Royal Dutch/Shell Group on Wednesday named Jeroen van der Veer, 57, a career-long employee, as president and chairman of the Committee of Managing Directors. He takes over for Sir Philip Watts, who stepped down in an apparent mutual agreement with the company. Also resigning was Walter van de Vijver, 48, CEO of Shell’s Exploration and Production Business, who was considered at one time to be Watts’ eventual successor.

Both Watts and van de Vijver had been criticized by investors and financial analysts following the reclassification of 20% of Shell’s proved reserves in January (see Daily GPI, Jan. 12). The reclassification launched a formal inquiry not yet completed by the Securities and Exchange Commission (SEC) last month (see Daily GPI, Feb. 20).

Van der Veer, a Dutch national who joined Shell at age 23 with a mechanical engineering degree, has been a managing director of the company since 1997 and president since 2000. He joined the group in 1971 in refinery process design and held several positions in refining and marketing in the Netherlands, Curacao and the United Kingdom. He also was coordinator of Shell’s Sub-Saharan Africa business (1990-92) and a managing director of Shell Nederland (1992-95).

From 1995 to 1997, van der Veer was president and CEO of Shell Chemical Co. in the United States. He also is a member of the supervisory board of De Nederlandsche Bank and an advisory director to Unilever. He has a contract until July 2008, and has given up an early retirement option.

Malcolm Brinded also has been appointed a director and managing director of the company and will serve as vice chairman of the Committee of Managing Directors. Brinded will step down from the Board of Management of Royal Dutch Petroleum Co., and he offered himself for election by shareholders of the Shell Transport and Trading Co. plc at the forthcoming annual meeting.

Brinded, 50, has been a managing director since July 2002 after first joining the company in 1974. Brinded held various positions in the Netherlands, Brunei, Oman and the United Kingdom, and was general manager of Shell UK Exploration and Production in Aberdeen, Scotland between 1998-2001. He was Shell’s Country Chairman in the United Kingdom 1999-2002, and served as director of Planning, Environment and External Affairs at Shell International Ltd. 2001-02.

Shell also announced that Lord Oxburgh has been appointed interim non-executive chairman of the Shell Transport and Trading Co. van de Vijver’s duties as CEO will be assumed by Brinded, in addition to Brinded’s current responsibilities for the Gas and Power business. Rob Routs, currently a member of the board of management of Royal Dutch Petroleum, will assume Van der Veer’s responsibility for the Chemicals business in addition to his current responsibilities for the Oil Products business. Judith Boynton will continue as a managing director and as CFO.

Peter Nicol, an ABN Amro analyst based in London, said Shell’s upstream team had been made a “scapegoat” for the reserves reclassification. He added that “van der Veer faces a lot of competing agendas.” He said Shell had “been in decline for 10 or 15 years,” and van der Veer is a “safe pair of hands” who could “heal the company and move it forward.”

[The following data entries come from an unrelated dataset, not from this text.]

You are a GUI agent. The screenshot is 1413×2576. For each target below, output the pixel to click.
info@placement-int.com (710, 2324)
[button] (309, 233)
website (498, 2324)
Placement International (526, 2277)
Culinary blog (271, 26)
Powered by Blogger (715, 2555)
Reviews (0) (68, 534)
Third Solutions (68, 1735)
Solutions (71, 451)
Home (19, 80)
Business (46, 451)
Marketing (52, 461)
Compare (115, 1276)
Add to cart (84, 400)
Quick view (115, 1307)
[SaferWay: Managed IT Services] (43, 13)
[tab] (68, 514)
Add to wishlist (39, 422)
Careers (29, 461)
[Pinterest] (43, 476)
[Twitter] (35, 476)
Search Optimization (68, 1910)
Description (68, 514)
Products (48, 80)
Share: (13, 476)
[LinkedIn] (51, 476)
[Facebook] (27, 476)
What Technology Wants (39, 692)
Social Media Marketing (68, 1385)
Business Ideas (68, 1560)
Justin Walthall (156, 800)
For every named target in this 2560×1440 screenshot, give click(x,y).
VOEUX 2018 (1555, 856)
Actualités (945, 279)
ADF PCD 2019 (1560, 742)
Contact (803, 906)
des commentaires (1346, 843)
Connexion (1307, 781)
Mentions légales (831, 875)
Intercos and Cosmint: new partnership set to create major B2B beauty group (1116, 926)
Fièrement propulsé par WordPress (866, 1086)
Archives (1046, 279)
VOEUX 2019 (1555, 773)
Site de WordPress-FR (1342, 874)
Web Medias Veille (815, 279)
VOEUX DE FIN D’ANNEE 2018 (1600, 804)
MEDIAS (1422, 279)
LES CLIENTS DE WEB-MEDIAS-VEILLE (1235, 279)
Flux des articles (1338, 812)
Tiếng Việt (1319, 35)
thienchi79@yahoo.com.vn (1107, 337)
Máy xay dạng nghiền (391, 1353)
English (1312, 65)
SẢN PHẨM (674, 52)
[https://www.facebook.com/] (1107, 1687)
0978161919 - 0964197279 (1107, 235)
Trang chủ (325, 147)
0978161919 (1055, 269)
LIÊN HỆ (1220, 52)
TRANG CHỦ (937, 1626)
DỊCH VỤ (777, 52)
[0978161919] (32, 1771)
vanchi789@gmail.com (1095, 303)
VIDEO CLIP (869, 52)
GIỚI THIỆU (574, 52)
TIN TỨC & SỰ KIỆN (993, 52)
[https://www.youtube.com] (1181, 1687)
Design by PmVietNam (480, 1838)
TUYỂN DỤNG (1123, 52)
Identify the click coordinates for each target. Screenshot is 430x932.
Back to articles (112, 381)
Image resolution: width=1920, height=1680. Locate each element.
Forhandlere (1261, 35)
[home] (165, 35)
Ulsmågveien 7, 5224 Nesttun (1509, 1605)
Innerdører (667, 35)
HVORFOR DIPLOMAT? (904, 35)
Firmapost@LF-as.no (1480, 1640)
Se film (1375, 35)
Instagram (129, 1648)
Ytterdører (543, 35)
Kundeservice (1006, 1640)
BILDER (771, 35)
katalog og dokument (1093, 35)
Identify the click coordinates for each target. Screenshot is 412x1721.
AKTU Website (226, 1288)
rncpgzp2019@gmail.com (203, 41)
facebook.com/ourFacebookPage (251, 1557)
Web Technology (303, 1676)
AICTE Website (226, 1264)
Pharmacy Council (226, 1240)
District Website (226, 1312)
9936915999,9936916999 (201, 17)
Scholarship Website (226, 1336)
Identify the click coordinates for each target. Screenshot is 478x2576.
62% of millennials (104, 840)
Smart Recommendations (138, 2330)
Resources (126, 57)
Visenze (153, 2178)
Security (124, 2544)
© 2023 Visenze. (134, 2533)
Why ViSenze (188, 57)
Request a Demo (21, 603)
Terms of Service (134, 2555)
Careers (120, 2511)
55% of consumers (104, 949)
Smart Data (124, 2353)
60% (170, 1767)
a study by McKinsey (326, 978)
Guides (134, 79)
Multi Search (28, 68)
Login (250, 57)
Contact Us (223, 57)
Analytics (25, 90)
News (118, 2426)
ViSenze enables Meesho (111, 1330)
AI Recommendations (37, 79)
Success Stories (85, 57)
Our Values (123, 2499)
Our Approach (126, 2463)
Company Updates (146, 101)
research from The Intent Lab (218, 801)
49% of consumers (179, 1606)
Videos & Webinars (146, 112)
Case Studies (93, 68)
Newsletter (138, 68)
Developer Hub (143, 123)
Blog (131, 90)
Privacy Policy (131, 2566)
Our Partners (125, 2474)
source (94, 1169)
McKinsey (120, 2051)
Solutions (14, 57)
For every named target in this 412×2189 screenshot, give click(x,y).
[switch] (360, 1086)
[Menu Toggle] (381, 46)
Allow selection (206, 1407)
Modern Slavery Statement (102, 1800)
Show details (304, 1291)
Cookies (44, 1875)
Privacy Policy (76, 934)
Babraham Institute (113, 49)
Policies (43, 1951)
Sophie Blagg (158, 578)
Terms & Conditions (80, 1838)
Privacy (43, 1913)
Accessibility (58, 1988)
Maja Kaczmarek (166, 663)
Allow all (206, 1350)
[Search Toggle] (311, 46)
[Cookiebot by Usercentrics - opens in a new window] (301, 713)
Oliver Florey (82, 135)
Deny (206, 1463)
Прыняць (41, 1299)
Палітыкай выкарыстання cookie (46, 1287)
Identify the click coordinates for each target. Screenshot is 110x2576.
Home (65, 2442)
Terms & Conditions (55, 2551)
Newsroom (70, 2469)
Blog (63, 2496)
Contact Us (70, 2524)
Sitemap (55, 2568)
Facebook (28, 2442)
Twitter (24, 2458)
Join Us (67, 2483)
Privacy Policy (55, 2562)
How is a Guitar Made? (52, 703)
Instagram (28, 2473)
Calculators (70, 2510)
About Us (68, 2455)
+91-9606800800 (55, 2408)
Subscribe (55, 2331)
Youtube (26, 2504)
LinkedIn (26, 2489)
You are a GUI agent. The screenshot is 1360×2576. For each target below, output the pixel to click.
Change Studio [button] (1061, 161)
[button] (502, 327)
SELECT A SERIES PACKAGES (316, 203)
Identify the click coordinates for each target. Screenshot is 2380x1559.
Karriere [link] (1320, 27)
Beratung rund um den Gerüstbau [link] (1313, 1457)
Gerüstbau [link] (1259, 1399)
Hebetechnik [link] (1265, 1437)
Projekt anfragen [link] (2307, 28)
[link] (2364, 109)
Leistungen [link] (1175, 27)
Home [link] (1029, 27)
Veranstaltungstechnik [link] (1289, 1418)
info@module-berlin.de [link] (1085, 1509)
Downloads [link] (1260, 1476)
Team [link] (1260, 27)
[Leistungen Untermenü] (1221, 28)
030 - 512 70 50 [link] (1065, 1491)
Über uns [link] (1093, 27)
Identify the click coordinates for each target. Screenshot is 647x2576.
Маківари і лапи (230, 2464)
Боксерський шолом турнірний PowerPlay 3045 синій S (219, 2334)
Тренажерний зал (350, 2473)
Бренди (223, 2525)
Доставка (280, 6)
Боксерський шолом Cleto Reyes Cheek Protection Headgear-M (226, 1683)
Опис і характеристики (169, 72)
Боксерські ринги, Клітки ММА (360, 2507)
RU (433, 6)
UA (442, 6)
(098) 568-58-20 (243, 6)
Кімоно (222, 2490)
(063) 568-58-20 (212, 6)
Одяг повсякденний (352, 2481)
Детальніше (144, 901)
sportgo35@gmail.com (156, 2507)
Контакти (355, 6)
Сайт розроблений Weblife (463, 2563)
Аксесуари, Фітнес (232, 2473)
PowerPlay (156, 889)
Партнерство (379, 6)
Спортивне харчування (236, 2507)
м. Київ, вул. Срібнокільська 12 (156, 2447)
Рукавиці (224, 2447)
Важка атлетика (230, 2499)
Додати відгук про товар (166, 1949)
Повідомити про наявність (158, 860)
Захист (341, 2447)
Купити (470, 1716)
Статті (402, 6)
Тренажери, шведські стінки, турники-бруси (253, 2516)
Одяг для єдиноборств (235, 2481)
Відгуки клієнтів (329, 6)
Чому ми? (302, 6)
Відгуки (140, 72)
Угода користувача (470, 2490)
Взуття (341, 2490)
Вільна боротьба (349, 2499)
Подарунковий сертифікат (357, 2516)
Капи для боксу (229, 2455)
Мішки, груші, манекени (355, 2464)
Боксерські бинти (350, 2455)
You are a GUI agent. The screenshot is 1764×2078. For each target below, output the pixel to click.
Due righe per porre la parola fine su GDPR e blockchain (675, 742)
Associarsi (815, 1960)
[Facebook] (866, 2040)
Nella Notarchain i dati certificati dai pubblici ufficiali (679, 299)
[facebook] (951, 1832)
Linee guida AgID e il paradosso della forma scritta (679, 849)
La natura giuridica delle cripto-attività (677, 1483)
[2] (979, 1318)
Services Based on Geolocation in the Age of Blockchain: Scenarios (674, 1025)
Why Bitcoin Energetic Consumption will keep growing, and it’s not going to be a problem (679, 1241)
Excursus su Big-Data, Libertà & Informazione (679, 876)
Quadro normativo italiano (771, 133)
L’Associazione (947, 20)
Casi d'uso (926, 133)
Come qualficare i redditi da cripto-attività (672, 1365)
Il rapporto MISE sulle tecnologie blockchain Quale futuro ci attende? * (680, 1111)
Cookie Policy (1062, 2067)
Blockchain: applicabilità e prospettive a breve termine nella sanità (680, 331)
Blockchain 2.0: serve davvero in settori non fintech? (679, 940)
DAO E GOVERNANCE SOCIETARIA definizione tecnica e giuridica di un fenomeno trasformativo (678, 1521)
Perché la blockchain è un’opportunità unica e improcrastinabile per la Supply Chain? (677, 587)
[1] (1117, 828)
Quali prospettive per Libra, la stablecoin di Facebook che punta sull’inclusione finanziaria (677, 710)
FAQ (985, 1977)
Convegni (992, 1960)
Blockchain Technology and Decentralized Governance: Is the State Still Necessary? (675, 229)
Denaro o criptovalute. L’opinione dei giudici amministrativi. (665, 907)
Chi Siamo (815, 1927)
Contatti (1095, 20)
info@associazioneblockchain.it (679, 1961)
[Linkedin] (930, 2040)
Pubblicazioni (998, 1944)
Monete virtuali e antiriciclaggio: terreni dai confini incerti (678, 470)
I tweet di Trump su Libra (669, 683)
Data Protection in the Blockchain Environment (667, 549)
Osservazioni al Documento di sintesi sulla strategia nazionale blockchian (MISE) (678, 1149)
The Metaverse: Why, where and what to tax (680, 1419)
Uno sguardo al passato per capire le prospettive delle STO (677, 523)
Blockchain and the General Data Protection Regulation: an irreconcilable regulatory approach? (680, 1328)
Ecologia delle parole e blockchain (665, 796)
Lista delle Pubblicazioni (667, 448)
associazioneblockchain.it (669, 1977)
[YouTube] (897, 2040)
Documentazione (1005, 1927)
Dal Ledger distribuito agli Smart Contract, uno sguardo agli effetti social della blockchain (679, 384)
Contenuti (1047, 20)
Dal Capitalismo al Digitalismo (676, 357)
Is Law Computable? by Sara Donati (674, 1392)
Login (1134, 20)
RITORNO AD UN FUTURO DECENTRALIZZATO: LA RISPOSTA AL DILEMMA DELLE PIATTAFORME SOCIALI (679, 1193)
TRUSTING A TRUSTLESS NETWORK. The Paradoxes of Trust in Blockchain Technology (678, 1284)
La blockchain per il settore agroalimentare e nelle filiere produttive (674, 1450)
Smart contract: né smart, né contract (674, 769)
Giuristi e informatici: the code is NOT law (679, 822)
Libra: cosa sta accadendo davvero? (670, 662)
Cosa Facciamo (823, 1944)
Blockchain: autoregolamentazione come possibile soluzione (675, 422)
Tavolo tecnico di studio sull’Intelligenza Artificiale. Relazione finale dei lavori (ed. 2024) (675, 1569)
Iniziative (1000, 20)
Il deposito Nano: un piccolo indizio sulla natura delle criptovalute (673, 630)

Also in a research note, Merrill Lynch analyst Mark Ionnati said, “Senior management appears to have succumbed to significant pressure from shareholders.” The news is a “positive for the shares on a near-term trading basis, in our view. However, the merits of a more fundamentally based rally on an improving performance outlook versus industry peers remains to be seen.”

Ionnati added, “Importantly, we understand that today’s events were not inspired by any new news on the official investigation by the SEC on Shell’s overbooking of reserves.” Shell is conducting an audit of its reserves reclassification and is expected to give the SEC the information once the audit is completed.